**Source excerpt:**
┌──
Getting Better Making You Worse?

Working hard to develop one’s self as an athlete is a noble ideal. Just recently, Dwayne Wade said that he took part in rigorous tests at the Gatorade Sport Science Labs in order to find any edge possible. Athletes are encouraged to lead monk-like lives and are lauded for tremendous off-season commitments. Again, all noble efforts, but one must ask when is enough enough? Perhaps more importantly when is self-improvement making you worse?

Tireless efforts and never being satisfied with one’s current level of performance can actually be performance inhibitors. An off season of extra practice and added discipline in the gym can create heavy expectations if an athlete is not careful. Great efforts prior to a contest can too often leave the athlete “hoping” that investments will reap great dividends… rather than “trusting” that the game will unfold as it should and they are ready. Furthermore, the athlete that is truly never satisfied with his performance level has a difficult time settling in and playing the game at hand. In order to truly compete freely one needs to accept herself and what she has to give that day on the playing field (dig through M. Scott Peck’s Golf and the Spirit for a rich explanation of this concept).
└──
Please summarize the article about athletic self-improvement in two sentences. Rely only on the article about athletic self-improvement, not on the rows.

Pointing records for screenshots and web pages:
┌──
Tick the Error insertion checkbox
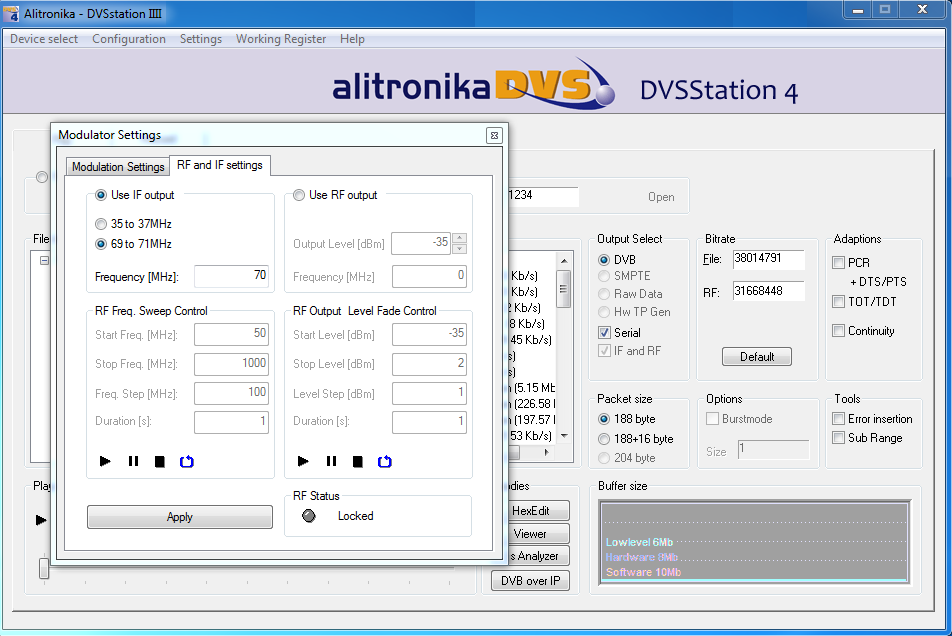 click(838, 419)
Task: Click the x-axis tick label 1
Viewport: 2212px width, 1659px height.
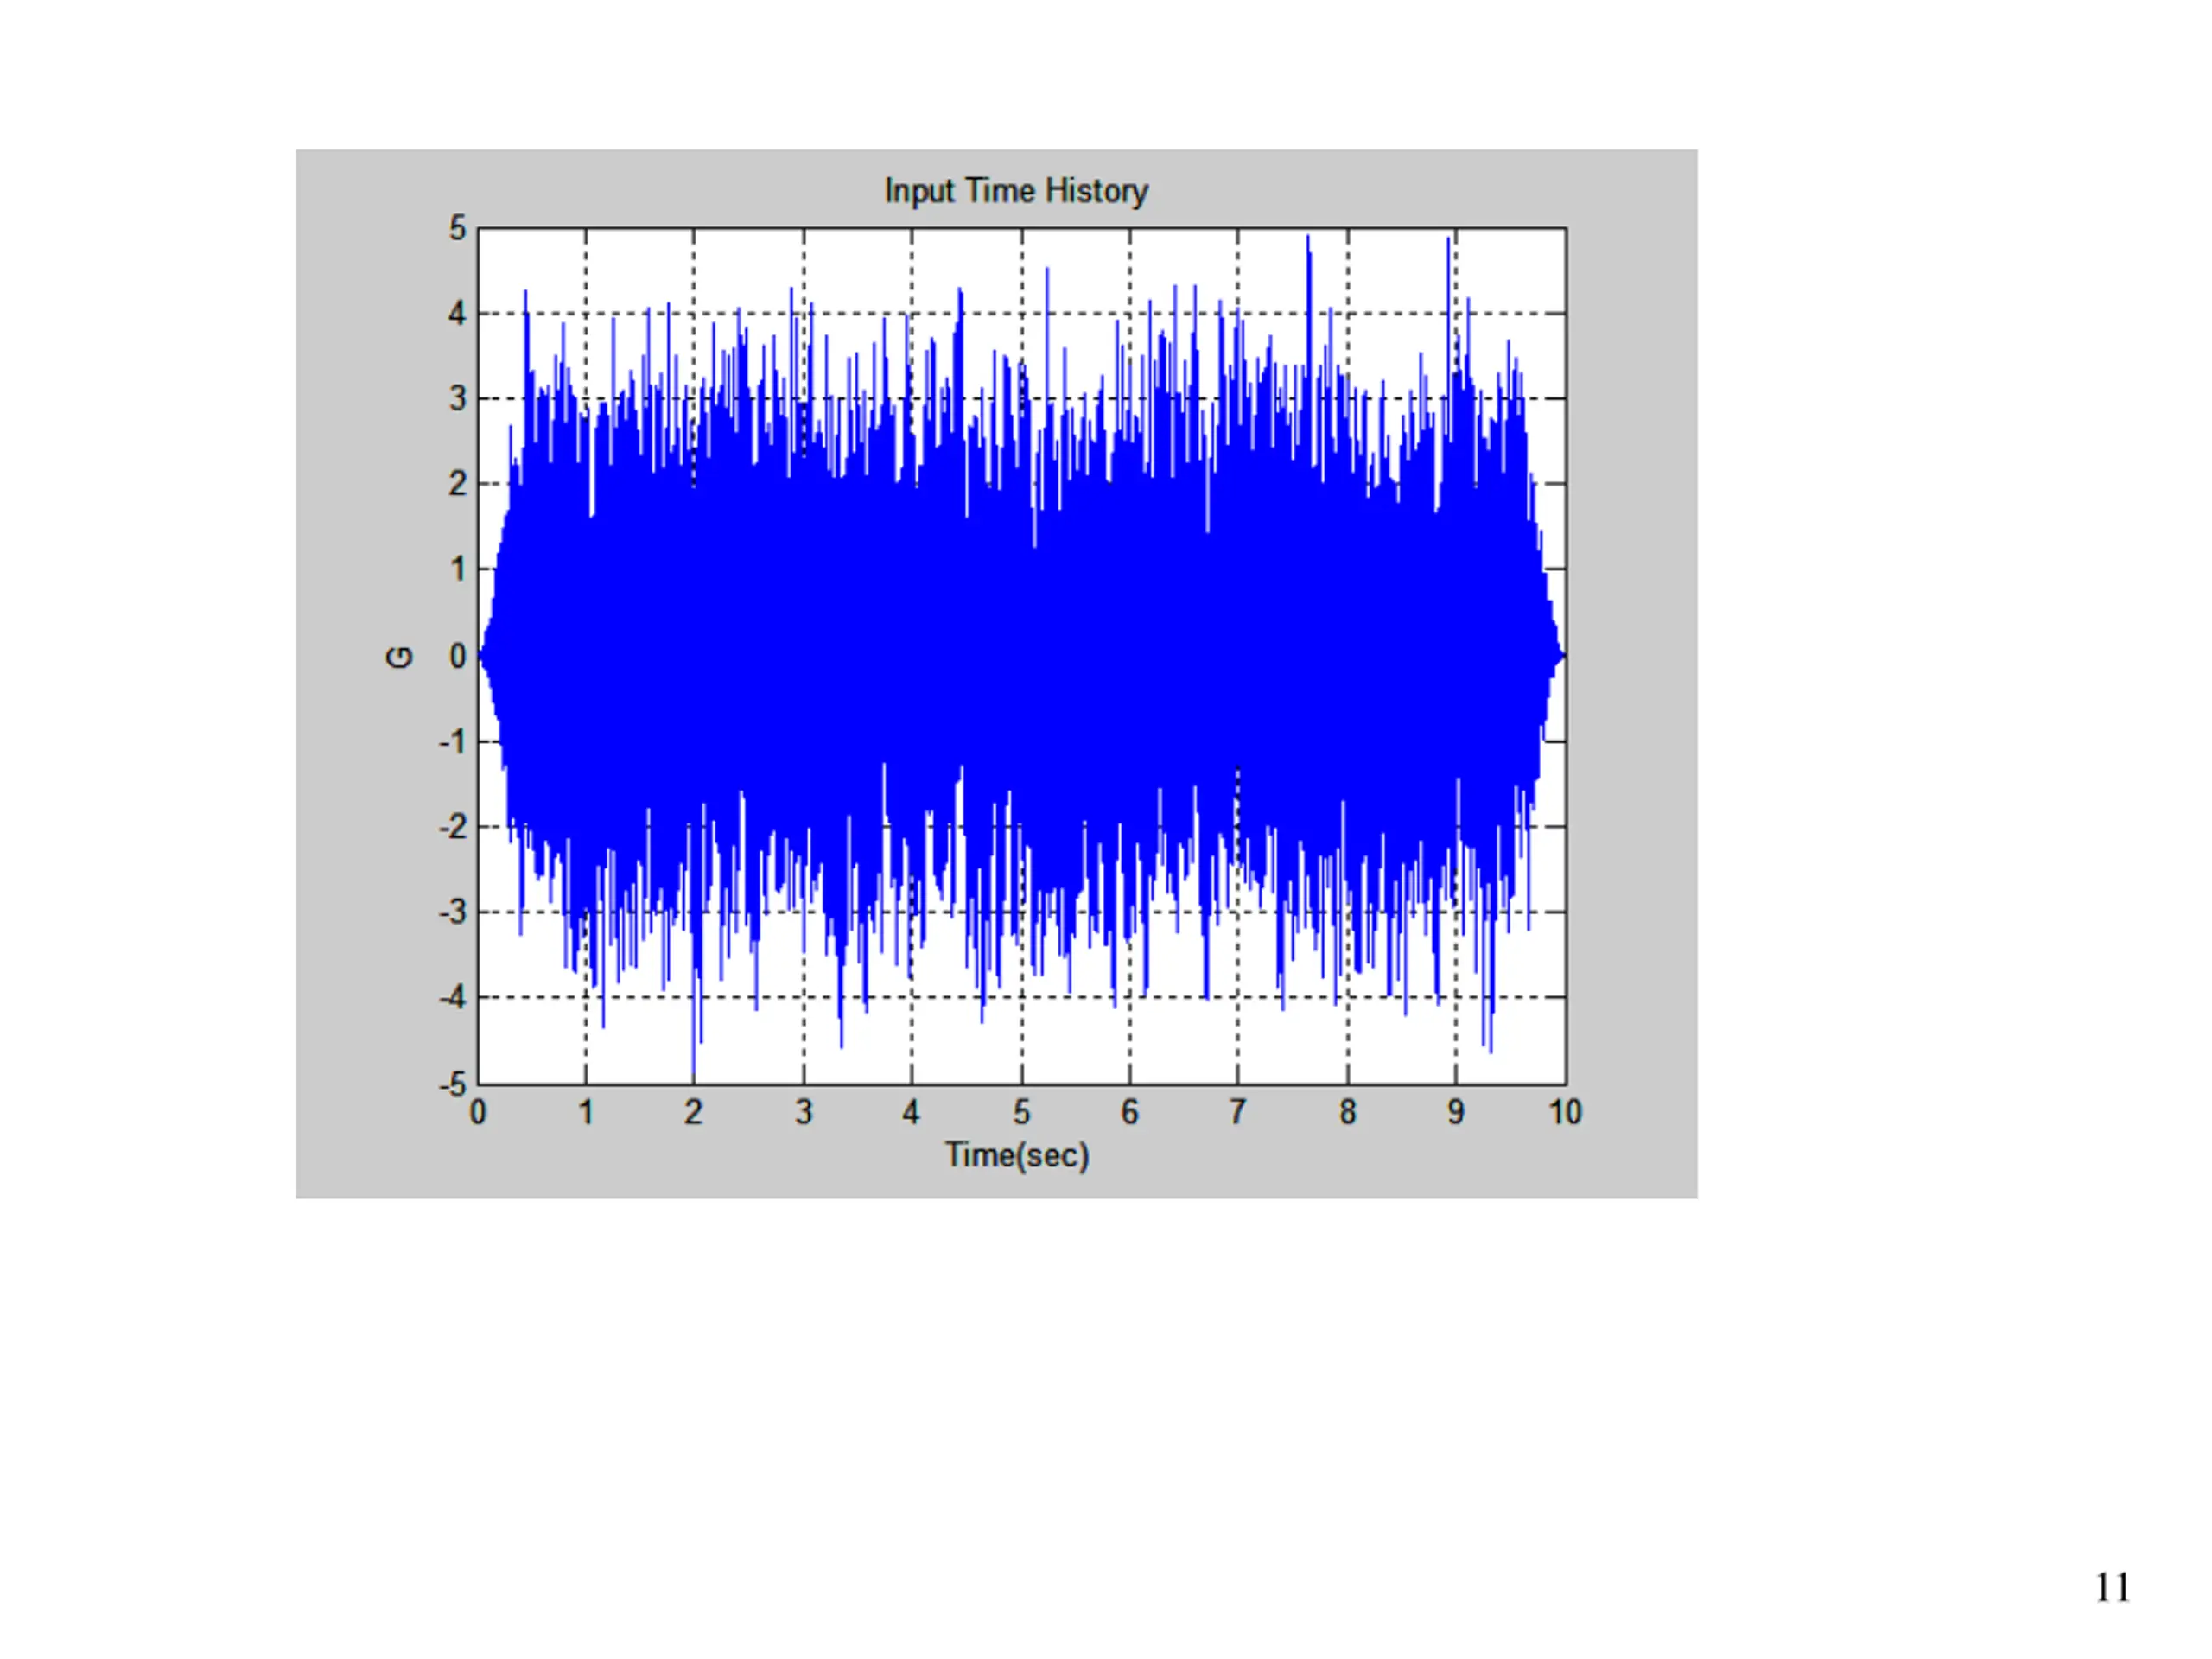Action: pos(586,1112)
└──
**Task answer:**
Athletes are praised for rigorous self-improvement and demanding off-season commitments, but the article asks when such efforts start making performance worse. It argues that extra preparation can create heavy expectations that leave athletes hoping their work pays off rather than trusting they are ready, and that an athlete who is never satisfied struggles to accept what they have to give that day and compete freely.